>> START INFORMATION SHOWN

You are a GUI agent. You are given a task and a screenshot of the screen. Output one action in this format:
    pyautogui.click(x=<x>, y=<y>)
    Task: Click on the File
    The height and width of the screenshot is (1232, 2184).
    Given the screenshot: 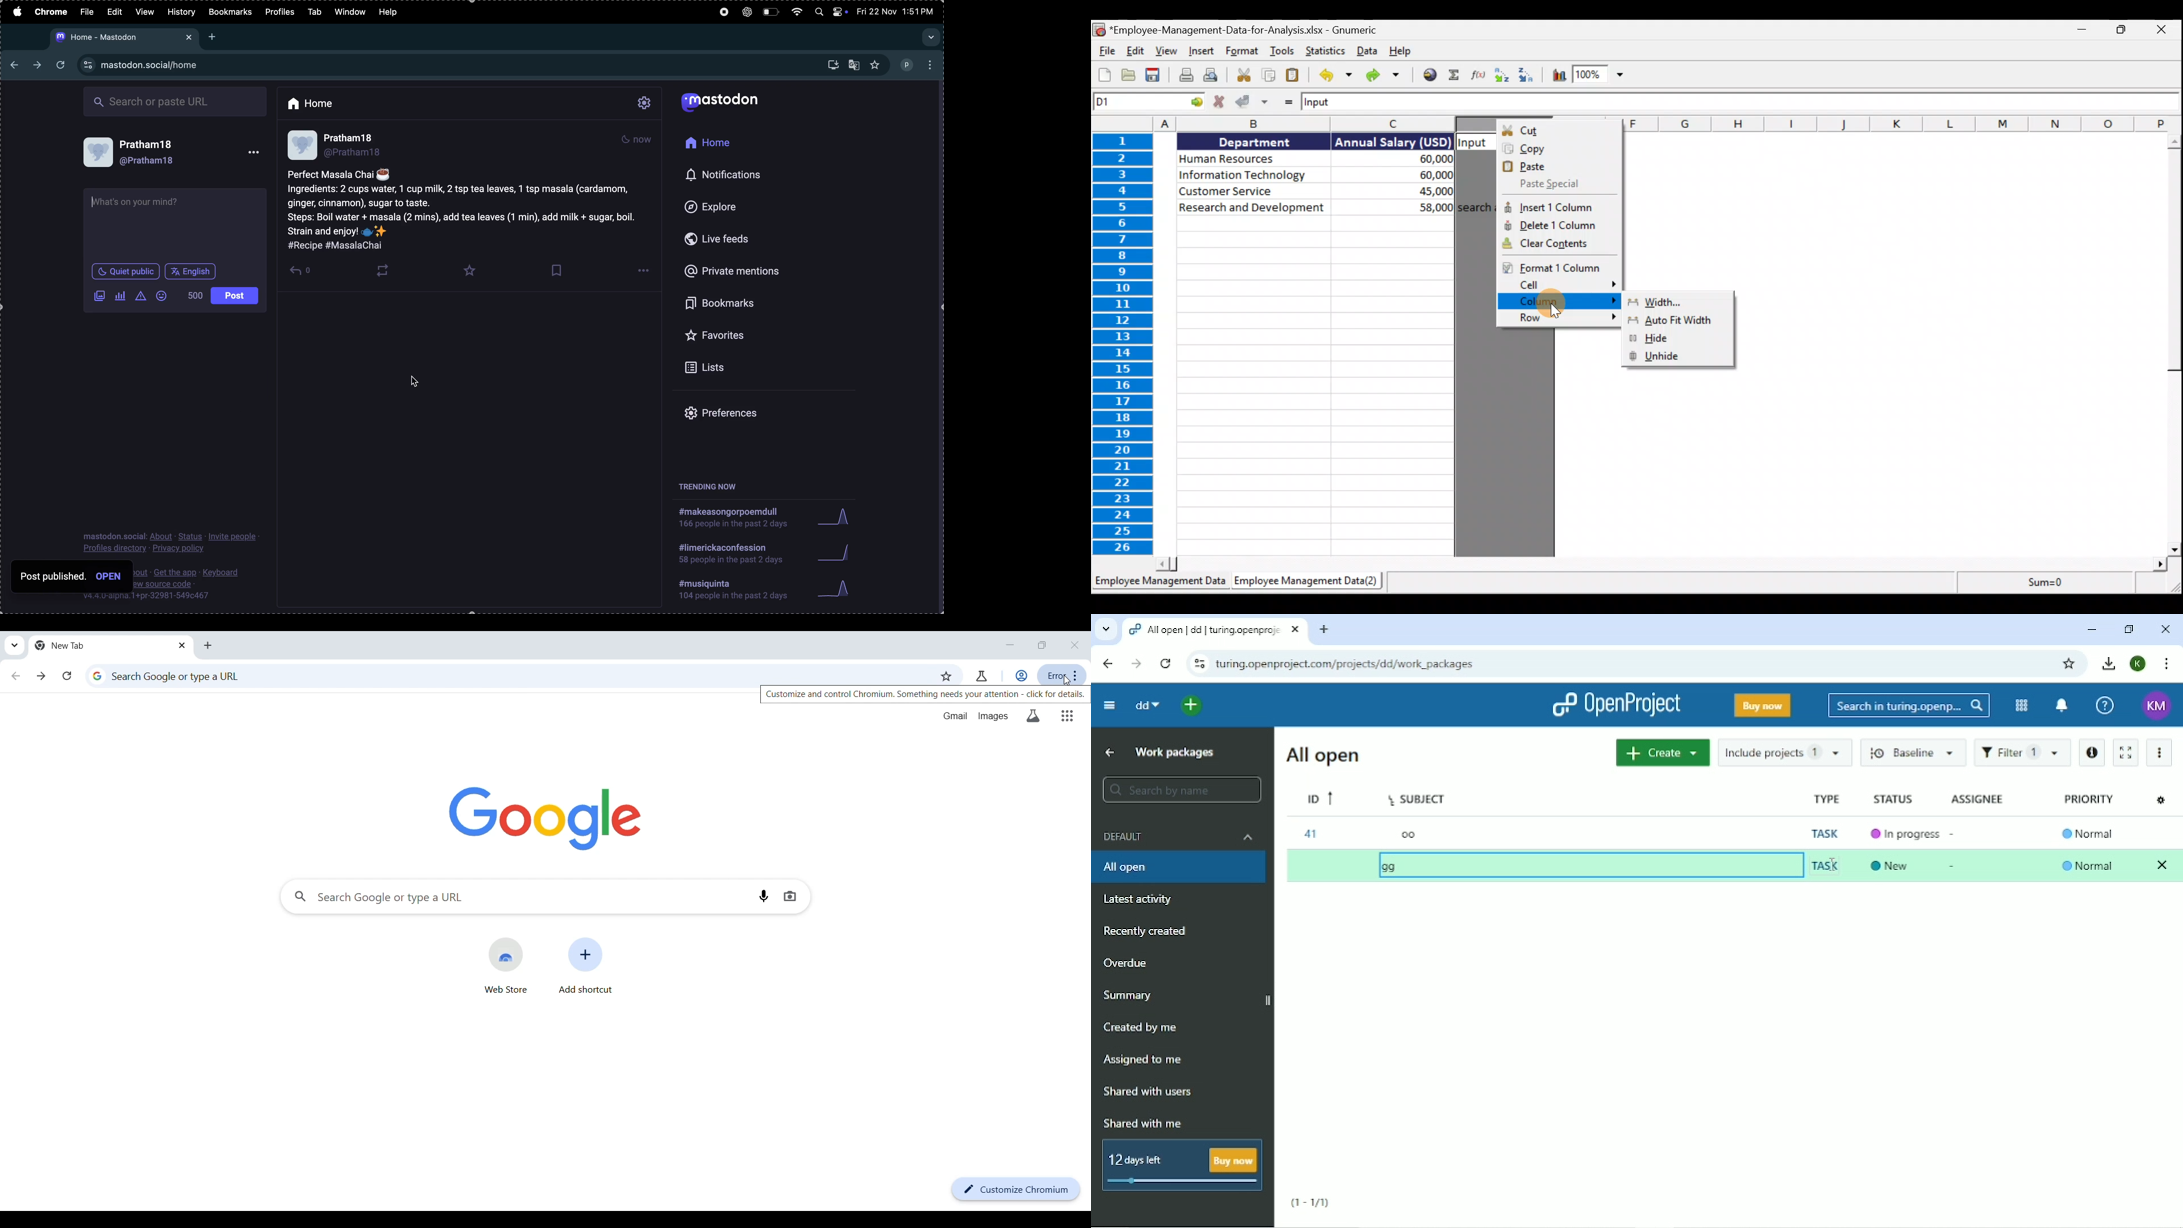 What is the action you would take?
    pyautogui.click(x=1105, y=47)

>> END INFORMATION SHOWN

> **EXERCISE OBJECTIVE**
Put the data from the first line through the line containing "The height and" into a Markdown table with the columns Row and Line. Number each row and leave out blank lines.

> **TASK OUTPUT**
| Row | Line |
|---|---|
| 1 | You are a GUI agent. You are given a task and a screenshot of the screen. Output one action in this format: |
| 2 |     pyautogui.click(x=<x>, y=<y>) |
| 3 |     Task: Click on the File |
| 4 |     The height and width of the screenshot is (1232, 2184). |